Bueno, pues el resultado del rechazo a la arquitectura vernácula ha significado el afeamiento de las ciudades y otras localidades, por lo menos en España, a pasos agigantados. Y es que la ruptura con los órdenes estrictos de edificación como pueden ser los clásicos o la ya varias veces mencionada arquitectura vernácula ha supuesto un caos creativo en las ciudades españolas. Cada cual puede hacer lo que le dé la gana, es decir, utilizar el ladrillo, la pizarra, el granito, o cualquier otro material, sin importar el conjunto. Eso unido al "ansia edificatoria" español, sabiendo que los constructores lo que quieren es beneficio inmediato y no atienden a razones más allá de ello, se traduce en que durante los años 60, 70 y 80, es decir, el franquismo tardío y el comienzo de la democracia, se han hecho construcciones baratas, feas y poco ordenadas a lo largo y ancho de toda la geografía española.
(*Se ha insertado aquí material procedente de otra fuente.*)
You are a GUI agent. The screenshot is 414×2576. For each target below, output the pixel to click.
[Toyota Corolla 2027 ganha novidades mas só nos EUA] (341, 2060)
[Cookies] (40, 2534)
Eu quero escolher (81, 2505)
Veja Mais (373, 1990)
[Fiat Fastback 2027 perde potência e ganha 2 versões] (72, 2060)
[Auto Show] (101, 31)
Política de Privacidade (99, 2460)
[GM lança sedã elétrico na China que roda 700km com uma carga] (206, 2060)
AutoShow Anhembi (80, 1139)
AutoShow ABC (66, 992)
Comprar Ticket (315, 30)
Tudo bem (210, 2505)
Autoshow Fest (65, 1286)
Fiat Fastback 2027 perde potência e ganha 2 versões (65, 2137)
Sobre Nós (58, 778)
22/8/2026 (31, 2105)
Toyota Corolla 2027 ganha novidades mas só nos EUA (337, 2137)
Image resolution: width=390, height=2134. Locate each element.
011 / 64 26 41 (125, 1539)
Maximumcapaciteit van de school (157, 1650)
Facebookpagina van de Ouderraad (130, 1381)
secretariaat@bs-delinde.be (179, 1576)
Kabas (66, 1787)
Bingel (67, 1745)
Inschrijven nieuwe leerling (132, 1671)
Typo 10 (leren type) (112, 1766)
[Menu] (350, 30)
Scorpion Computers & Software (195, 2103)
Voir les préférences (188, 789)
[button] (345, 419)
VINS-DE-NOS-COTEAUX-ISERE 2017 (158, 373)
Por ejemplo podemos mencionar ciudades como Burgos, ampliaciones de ciudades como Cáceres, por nombrar dos capitales de provincia, o los ensanches o ampliaciones en Madrid (estoy pensando en la zona este de la Castellana, pasado el barrio de Salamanca). La realidad es que en Madrid, salvo los barrios de Salamanca, alguna zona de Chamberí, y Centro (Incluyendo Cortes, Justicia, etc), ya no quedan edificios "a la antigua" y el aspecto visual de la capital se va deteriorando por momentos.

¿Cuál es el problema? El problema es la mal entendida modernidad, que trata de destrozar todo lo antiguo, sin darse cuenta de que el activo principal que tiene España y gran parte de Europa es su pasado, en contraposición a, por ejemplo, países de nuevo cuño como pueden ser los Estados Unidos de América. El presente es el resultado de la herencia pasada más los aires del futuro, y ni todo lo que se hará en el futuro es bueno, ni todo lo que había en el pasado es malo. Hay que elegir selectivamente. Por ejemplo, adelantos en el mundo del cine como las salas 3D o la realidad virtual (las famosas gafitas) en los videojuegos son tecnologías que no se están implantando en el día a día de las personas. Y venían del futuro... pero fracasaron. La esclavitud, por poner un ejemplo del pasado, es algo que no funciona y hay que evitarlo.

Francia, el país más visitado del mundo, sabe en este caso cómo hacer las cosas. La campiña está plagada de edificios vernáculos, y sin conocer las leyes francesas al respecto me inclino a pensar que la construcción rural está muy restringida y todo debe tener un aire parecido singular, la arquitectura tradicional rural francesa. El ámbito de edificios "tradicionales" en París ocupa muchas más hectáreas de terreno que en Madrid. Eso sí, saben combinar el futuro puesto que la torre Eiffel o la pirámide del Louvre ofrecen contraste y modernidad respetando todo lo demás.

Por lo tanto, esa "huída hacia adelante" española, en lo que a estilos arquitectónicos se refiere, unida al mencionado "ansia edificatoria" español, están haciendo mucho no, muchísimo mal tanto a la campiña nacional como a las ciudades, allí donde no se ha impuesto la visión nacionalista del asunto, como puede ser en el País Vasco, que está fomentando con éxito sus tipos clásicos constructivos y está homogeneizando el paisaje y embelleciéndolo notablemente.

De esta manera serían deseadas normas arquitectónicas más estrictas, y la restauración de los diversos castillos que campan largo y ancho por toda la geografía española. Pero han pasado ya muchos años así y ni los constructores ni los legisladores parecen tener sensibilidad especial a este respecto por lo que si no hay un cambio de rumbo en este sentido podemos esperar un afeamiento creciente de la arquitectura en España, ya sea perteneciente al ámbito rural o al ámbito más urbano.